• [Records for processing]:
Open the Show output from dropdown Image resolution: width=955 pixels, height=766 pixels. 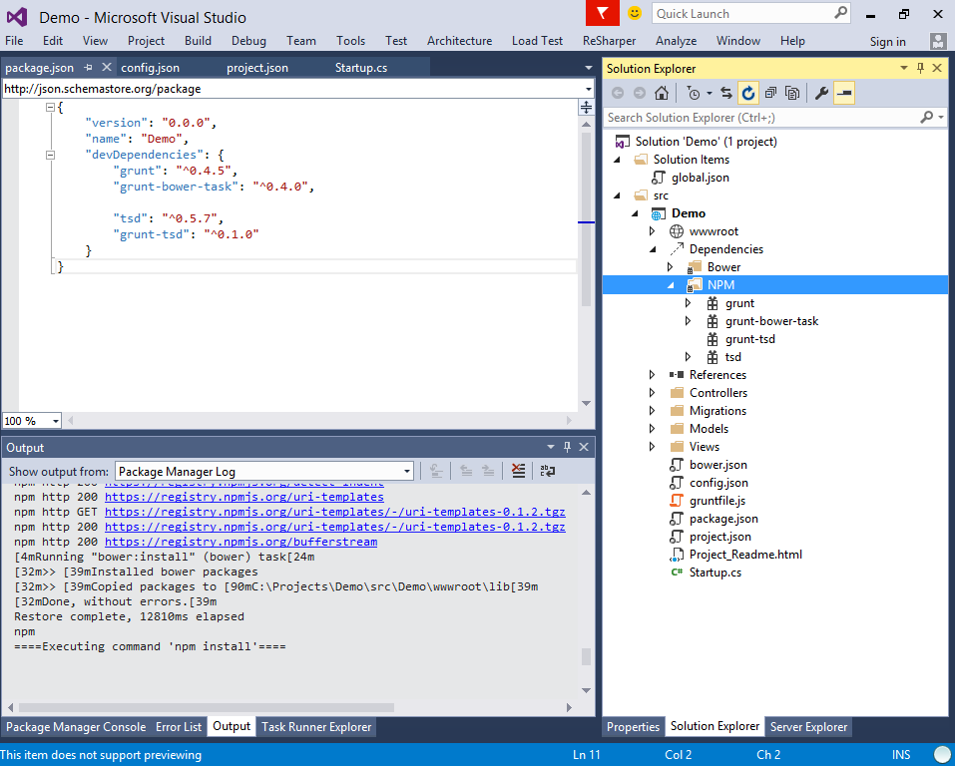263,471
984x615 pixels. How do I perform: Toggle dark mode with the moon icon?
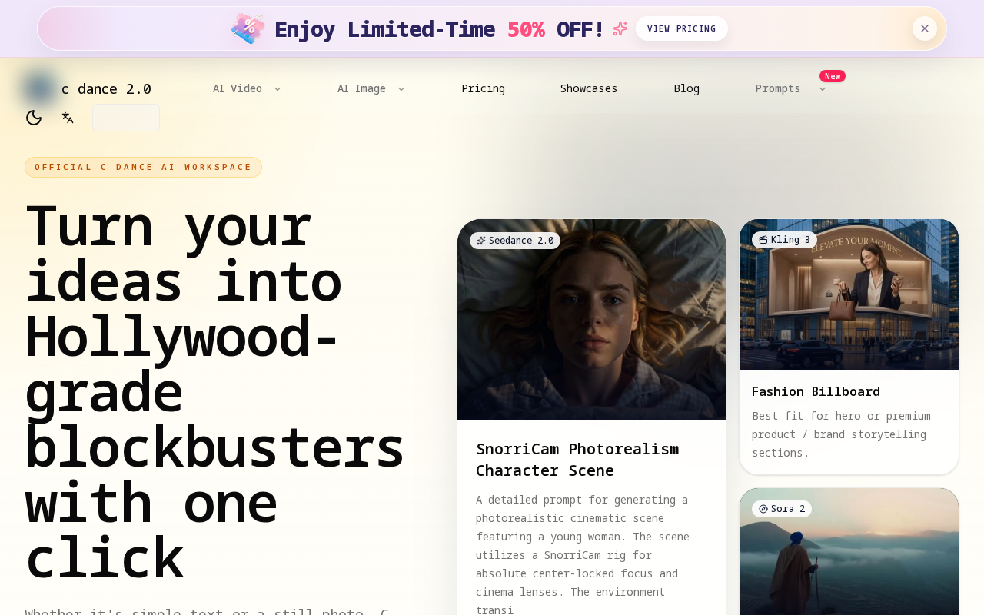[x=34, y=118]
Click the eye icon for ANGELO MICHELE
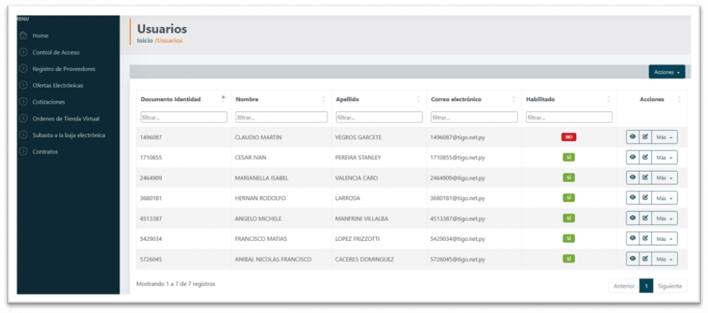This screenshot has height=313, width=708. pyautogui.click(x=633, y=218)
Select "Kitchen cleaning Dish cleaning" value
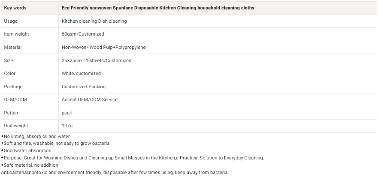This screenshot has height=180, width=378. (x=94, y=21)
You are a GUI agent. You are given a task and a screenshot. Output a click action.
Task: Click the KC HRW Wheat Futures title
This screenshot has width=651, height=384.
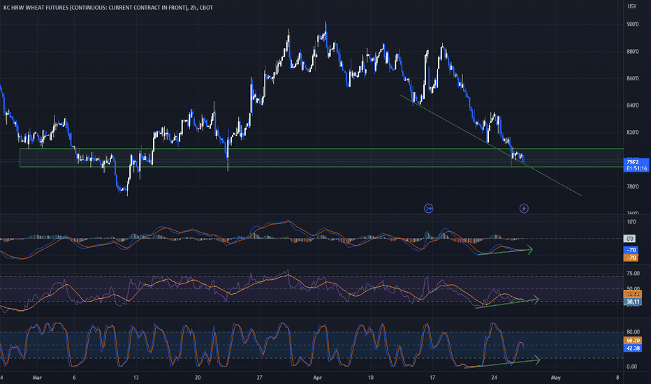(108, 8)
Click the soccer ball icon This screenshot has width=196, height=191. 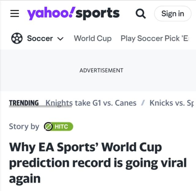pos(17,38)

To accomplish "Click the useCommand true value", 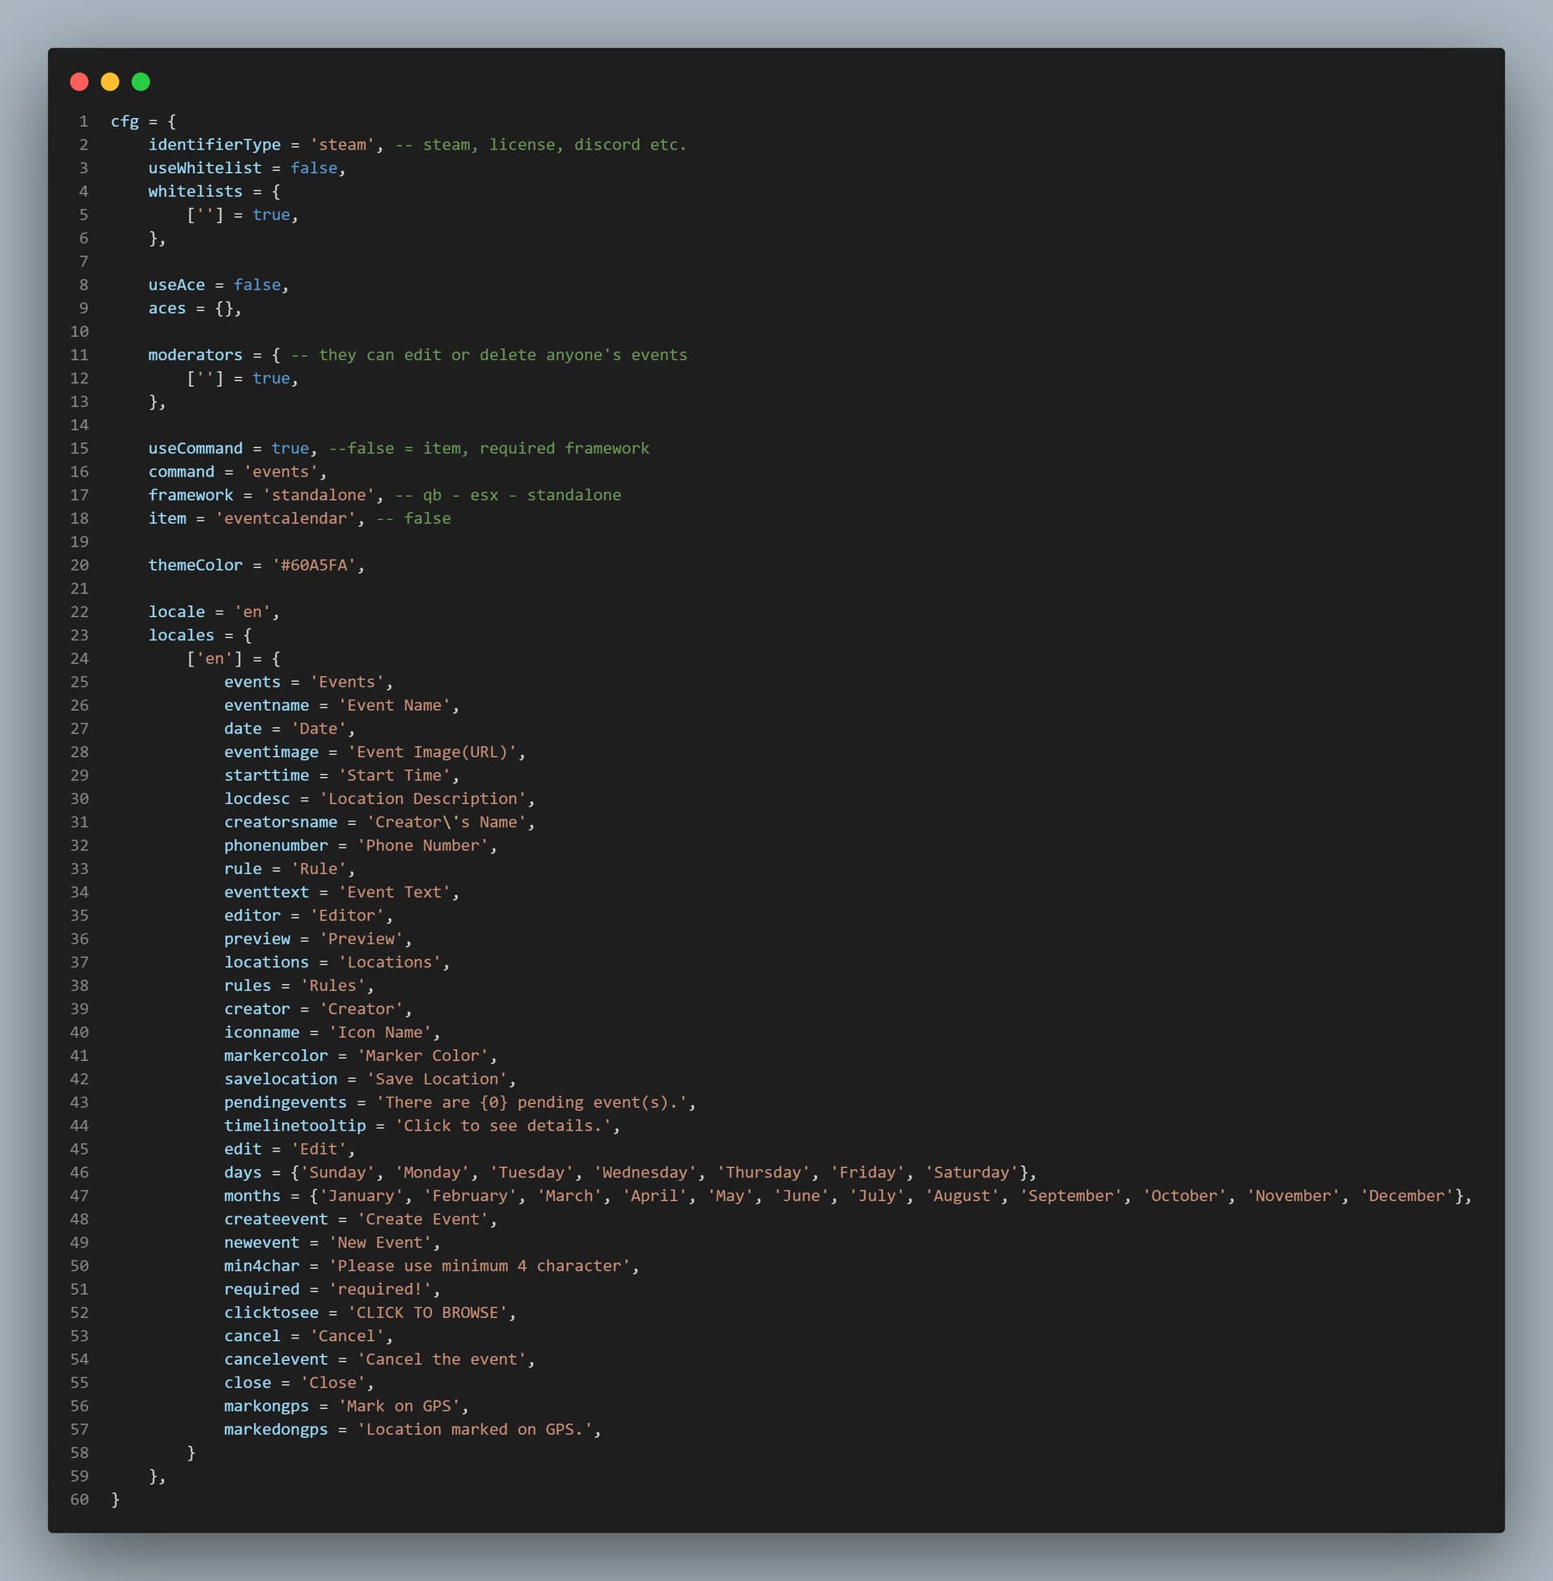I will [290, 448].
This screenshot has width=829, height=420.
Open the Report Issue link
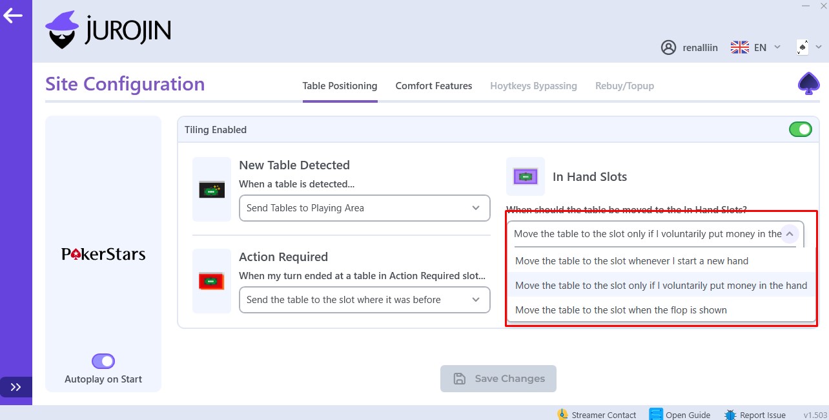[755, 415]
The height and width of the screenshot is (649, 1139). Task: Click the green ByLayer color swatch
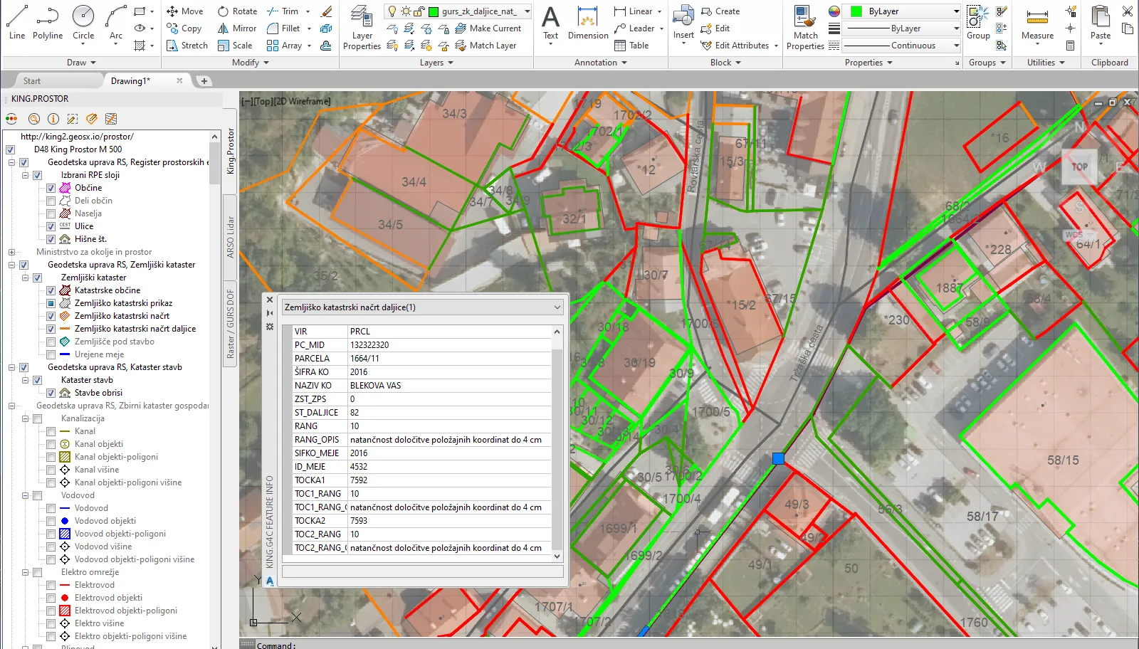tap(856, 11)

• [What you should do]: Using the data above, which lines fall from the one with "984x615 pixels. How" through the one with "You are a GUI"? Repeat them exactly, ends included, minus any pictures.

• [Solved exercise]:
984x615 pixels. How do I perform: Toggle dark mode with the moon icon?
[x=34, y=118]
Click the eye icon for ANGELO MICHELE
This screenshot has height=313, width=708. pyautogui.click(x=633, y=218)
Select "Kitchen cleaning Dish cleaning" value
This screenshot has height=180, width=378. (x=94, y=21)
You are a GUI agent. You are given a task and a screenshot. Output a click action.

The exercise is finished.